Using Kafka

Overview

Nodes in the AnyLog Network interact with Kafka in 2 ways:

  • EdgeLake serves as a Data Producer to Kafka - any result set of a query can be directed to a Kafka instance.
  • EdgeLake serves as a Data Consumer with Kafka serving as a message broker that transfers data to the network nodes.

Prerequisites

  • An AnyLog Network with nodes hosting data.
  • A configured Kafka instance.

EdgeLake serves as a Data Producer

A query issued to the network can direct the result set to a Kafka instance.
The Kafka instance is identified by an IP and port, and the query result set is associated with a topic.

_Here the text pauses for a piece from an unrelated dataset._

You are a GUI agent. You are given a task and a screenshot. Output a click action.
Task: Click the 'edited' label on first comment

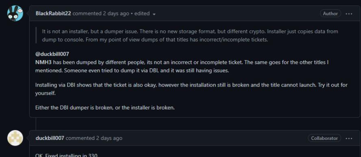pos(142,13)
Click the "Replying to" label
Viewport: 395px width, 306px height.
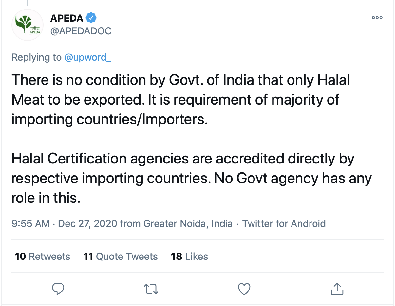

The following command, issued on an EdgeLake instance, sends 10 row from a table managed by nodes in the network to a Kafka instance:

run client () sql litsanleandro format = json:output and stat  = false and dest = kafka@198.74.50.131:9092 and topic = ping_data "select device_name, timestamp, value, from ping_sensor where timestamp > now() - 1 day limit 10"

Note:

  • The format directive json:output organizes each set of timestamp and value (that are returned by the query) in JSON.
  • The destination is identified by the key Kafka followed by the Kafka configured IP and Port (dest = kafka@198.74.50.131:9092).
  • The Kafka topic that is associated with the data in the example above is ping_data

EdgeLake serves as a Data Consumer

Each node in the AnyLog Network can be configured as a data consumer.
The flow of data from a Kafka instance to the network is detailed in The Southbound Connectors Diagram.

The command run kafka consumer initiates a process that serves as a client that subscribes to one or more topics and consume published messages by pulling data from the Kafka instance.

Usage:

<run kafka consumer where 
    ip = [ip] and port = [port] and 
    reset = [latest/earliest] and
    topic = [topic and mapping instructions]
>

Command options:

KeyValueDefault
ipThe Kafka broker IP. 
PortThe Kafka broker port. 
resetDetermines the offset policy. Optional values are latest or earliestlatest
topicOne or more topics with mapping instructions. 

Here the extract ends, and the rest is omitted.